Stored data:
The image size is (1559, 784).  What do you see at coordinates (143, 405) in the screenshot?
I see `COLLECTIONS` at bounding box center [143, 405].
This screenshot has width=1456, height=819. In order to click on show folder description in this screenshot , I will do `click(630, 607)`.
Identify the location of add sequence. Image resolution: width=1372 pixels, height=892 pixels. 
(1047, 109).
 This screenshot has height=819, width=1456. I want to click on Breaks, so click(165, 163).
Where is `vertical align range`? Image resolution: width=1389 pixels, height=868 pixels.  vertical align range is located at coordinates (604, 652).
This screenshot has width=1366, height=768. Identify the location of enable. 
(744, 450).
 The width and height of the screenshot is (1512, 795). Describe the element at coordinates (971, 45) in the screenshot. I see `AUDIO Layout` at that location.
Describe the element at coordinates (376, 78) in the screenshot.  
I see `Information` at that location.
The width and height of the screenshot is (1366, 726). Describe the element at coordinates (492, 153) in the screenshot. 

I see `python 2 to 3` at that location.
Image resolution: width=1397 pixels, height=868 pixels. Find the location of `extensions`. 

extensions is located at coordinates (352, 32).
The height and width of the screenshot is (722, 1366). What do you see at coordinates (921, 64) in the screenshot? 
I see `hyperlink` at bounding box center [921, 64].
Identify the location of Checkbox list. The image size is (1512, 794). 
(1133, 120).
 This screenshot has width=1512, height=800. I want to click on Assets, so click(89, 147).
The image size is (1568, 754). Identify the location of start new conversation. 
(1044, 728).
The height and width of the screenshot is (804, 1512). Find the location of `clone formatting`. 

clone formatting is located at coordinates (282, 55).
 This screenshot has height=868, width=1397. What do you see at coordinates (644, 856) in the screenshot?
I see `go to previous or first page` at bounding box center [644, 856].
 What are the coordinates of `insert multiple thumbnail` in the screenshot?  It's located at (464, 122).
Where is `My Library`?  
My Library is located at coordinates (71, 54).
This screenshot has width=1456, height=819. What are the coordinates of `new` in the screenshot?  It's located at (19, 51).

** Exercise **
Rewrite the lines above with "Identify the location of" changed to "Locate" throughout, keeping everything else the same.

** The response **
The image size is (1559, 784).  What do you see at coordinates (143, 405) in the screenshot?
I see `COLLECTIONS` at bounding box center [143, 405].
This screenshot has width=1456, height=819. In order to click on show folder description in this screenshot , I will do `click(630, 607)`.
Locate add sequence. Image resolution: width=1372 pixels, height=892 pixels. 
(1047, 109).
 This screenshot has height=819, width=1456. I want to click on Breaks, so click(165, 163).
Where is `vertical align range`? Image resolution: width=1389 pixels, height=868 pixels.  vertical align range is located at coordinates (604, 652).
This screenshot has width=1366, height=768. Locate enable. 
(744, 450).
 The width and height of the screenshot is (1512, 795). Describe the element at coordinates (971, 45) in the screenshot. I see `AUDIO Layout` at that location.
Describe the element at coordinates (376, 78) in the screenshot.  
I see `Information` at that location.
The width and height of the screenshot is (1366, 726). Describe the element at coordinates (492, 153) in the screenshot. 

I see `python 2 to 3` at that location.
Image resolution: width=1397 pixels, height=868 pixels. Find the location of `extensions`. 

extensions is located at coordinates (352, 32).
The height and width of the screenshot is (722, 1366). What do you see at coordinates (921, 64) in the screenshot? 
I see `hyperlink` at bounding box center [921, 64].
Locate Checkbox list. The image size is (1512, 794). 
(1133, 120).
 This screenshot has width=1512, height=800. I want to click on Assets, so click(89, 147).
The image size is (1568, 754). Locate start new conversation. 
(1044, 728).
The height and width of the screenshot is (804, 1512). Find the location of `clone formatting`. 

clone formatting is located at coordinates (282, 55).
 This screenshot has height=868, width=1397. What do you see at coordinates (644, 856) in the screenshot?
I see `go to previous or first page` at bounding box center [644, 856].
 What are the coordinates of `insert multiple thumbnail` in the screenshot?  It's located at (464, 122).
Where is `My Library`?  
My Library is located at coordinates (71, 54).
This screenshot has width=1456, height=819. What are the coordinates of `new` in the screenshot?  It's located at (19, 51).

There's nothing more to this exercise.